In my previous blog entry I questioned the value of most web server benchmarking, particularly as related to Erlang. Typical benchmarks are misleading, inaccurate, and poorly executed. Perhaps worse, the intent of publishing them seems to be to assert that the fastest web server (at least according to the tests performed) is of course also the best web server. You’d think the flaws of this fallacy would be so obvious that nobody would fall for it, but think again: watching the delicious “erlang” tag over the past few days revealed the benchmarks my blog post referred to to be one of the most bookmarked Erlang-related pages during that timeframe.
Not surprisingly, though, it looks like I’m not the only one bothered by poor benchmarking practices. Over on his blog, Mark Nottingham just published a brilliant set of rules for HTTP load testing.

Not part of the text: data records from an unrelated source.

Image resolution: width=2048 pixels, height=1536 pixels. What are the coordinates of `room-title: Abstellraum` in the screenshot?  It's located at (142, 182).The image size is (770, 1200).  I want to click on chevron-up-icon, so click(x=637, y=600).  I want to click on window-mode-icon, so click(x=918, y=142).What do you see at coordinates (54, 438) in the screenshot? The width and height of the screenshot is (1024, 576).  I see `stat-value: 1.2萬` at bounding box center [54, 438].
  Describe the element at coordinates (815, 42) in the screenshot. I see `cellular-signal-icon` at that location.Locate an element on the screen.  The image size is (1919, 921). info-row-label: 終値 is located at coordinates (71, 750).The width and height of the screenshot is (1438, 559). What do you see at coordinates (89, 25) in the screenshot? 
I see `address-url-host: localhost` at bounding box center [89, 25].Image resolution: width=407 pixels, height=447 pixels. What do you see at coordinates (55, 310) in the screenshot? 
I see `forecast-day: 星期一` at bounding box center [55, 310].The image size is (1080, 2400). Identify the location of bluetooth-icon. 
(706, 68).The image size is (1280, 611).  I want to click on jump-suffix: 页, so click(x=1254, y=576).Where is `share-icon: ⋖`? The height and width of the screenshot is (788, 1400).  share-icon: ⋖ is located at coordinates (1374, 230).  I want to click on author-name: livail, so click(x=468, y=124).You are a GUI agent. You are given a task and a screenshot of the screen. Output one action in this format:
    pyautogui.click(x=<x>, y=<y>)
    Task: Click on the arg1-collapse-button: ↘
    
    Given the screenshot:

It’s quite instructive to take your favorite set of published web server benchmarks and see just how many of Mark’s rules they violate.
Like I hinted last time, if you want benchmarks, you are best off by far if you run them yourself. That way, their relevance to the problems you’re addressing will be much more likely, and you can run them in a similar, or even the same, environment on which you plan to deploy. You can also gear the benchmarks to much more closely resemble your applications and the loads you require them to handle. Doing the benchmarking work yourself will give you valuable hands-on experience with the servers and frameworks you’re considering, allowing you to get a feel for important factors such as feature completeness and correctness, ease of development, flexibility, and ease of deployment and runtime management/monitoring, none of which can be gauged by someone else’s performance benchmarks. Finally, by doing your own benchmarking you can also help ensure the validity and usefulness of your results by following Mark’s load testing rules.